** start of Records provided **

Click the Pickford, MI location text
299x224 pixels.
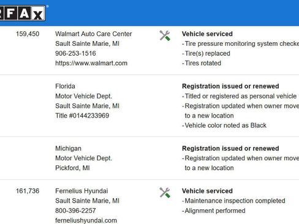click(x=72, y=168)
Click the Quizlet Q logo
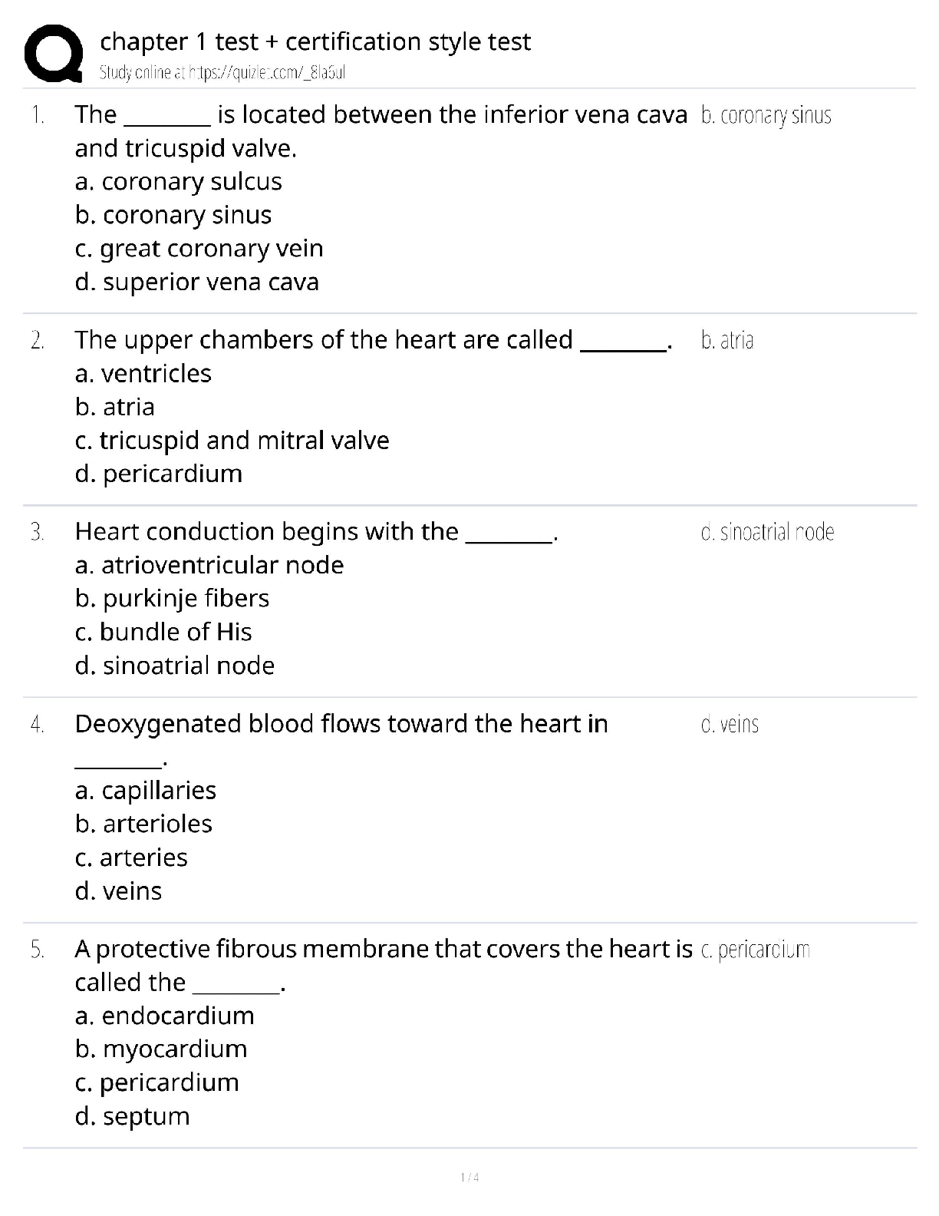This screenshot has height=1216, width=939. pos(53,53)
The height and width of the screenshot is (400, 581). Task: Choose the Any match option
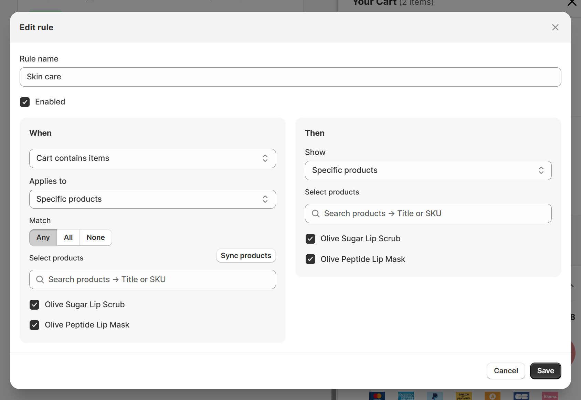click(43, 237)
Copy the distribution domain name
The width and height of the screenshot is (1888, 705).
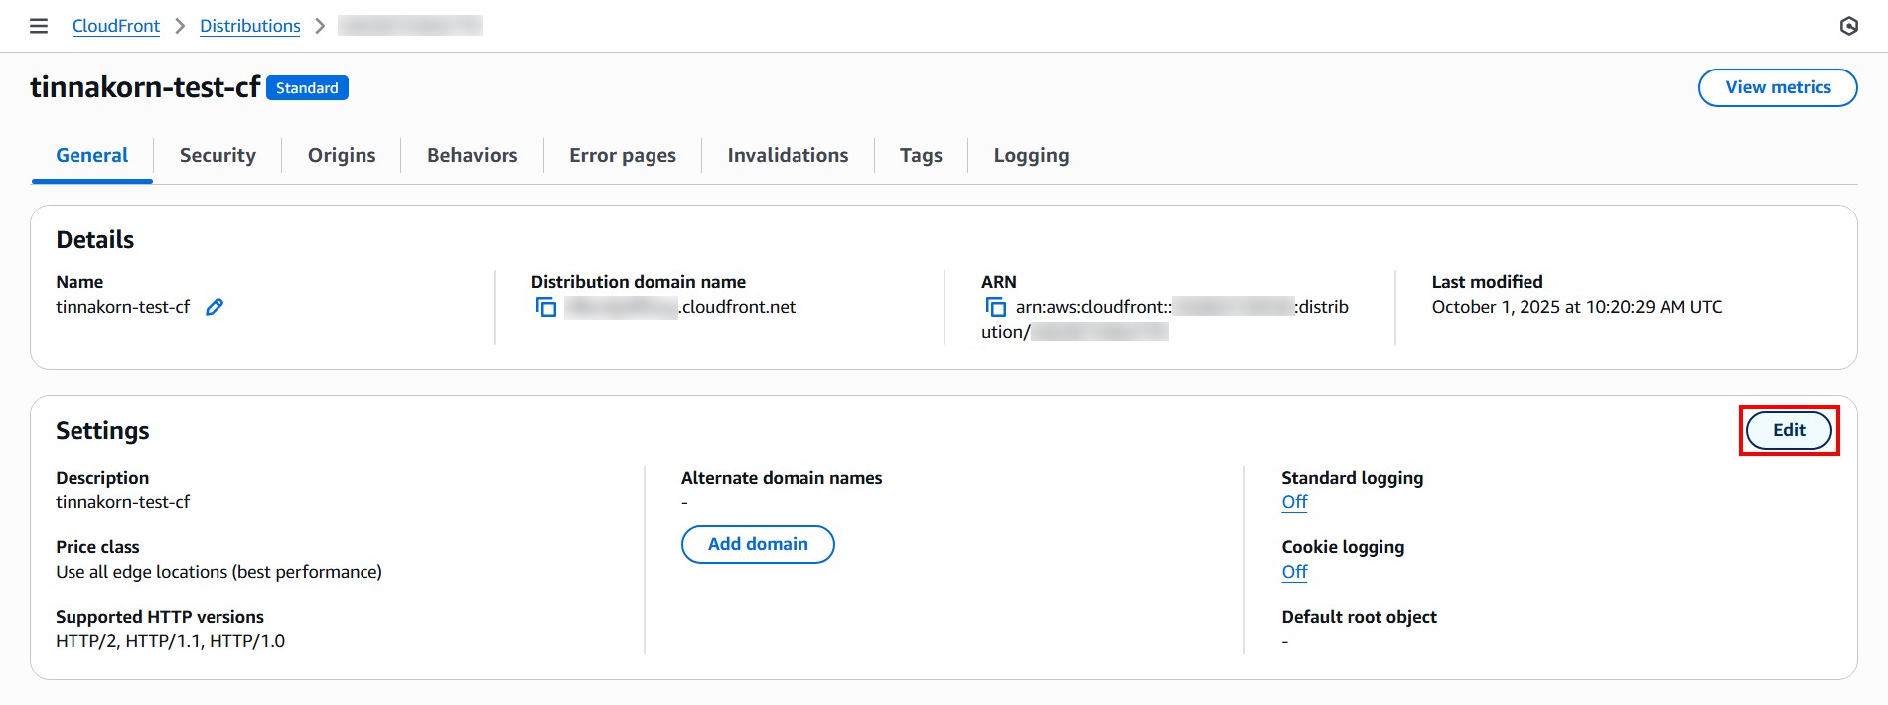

** end of Records provided **

Rewrite every line of the rows above as a numbered list, skipping blank lines and leaving out the pictures.

◆ **Result of the task**
1. Click the Pickford, MI location text
2. 299x224 pixels.
3. click(x=72, y=168)
4. Click the Quizlet Q logo
5. This screenshot has height=1216, width=939. pos(53,53)
6. The height and width of the screenshot is (400, 581). Task: Choose the Any match option
7. click(43, 237)
8. Copy the distribution domain name
9. The width and height of the screenshot is (1888, 705).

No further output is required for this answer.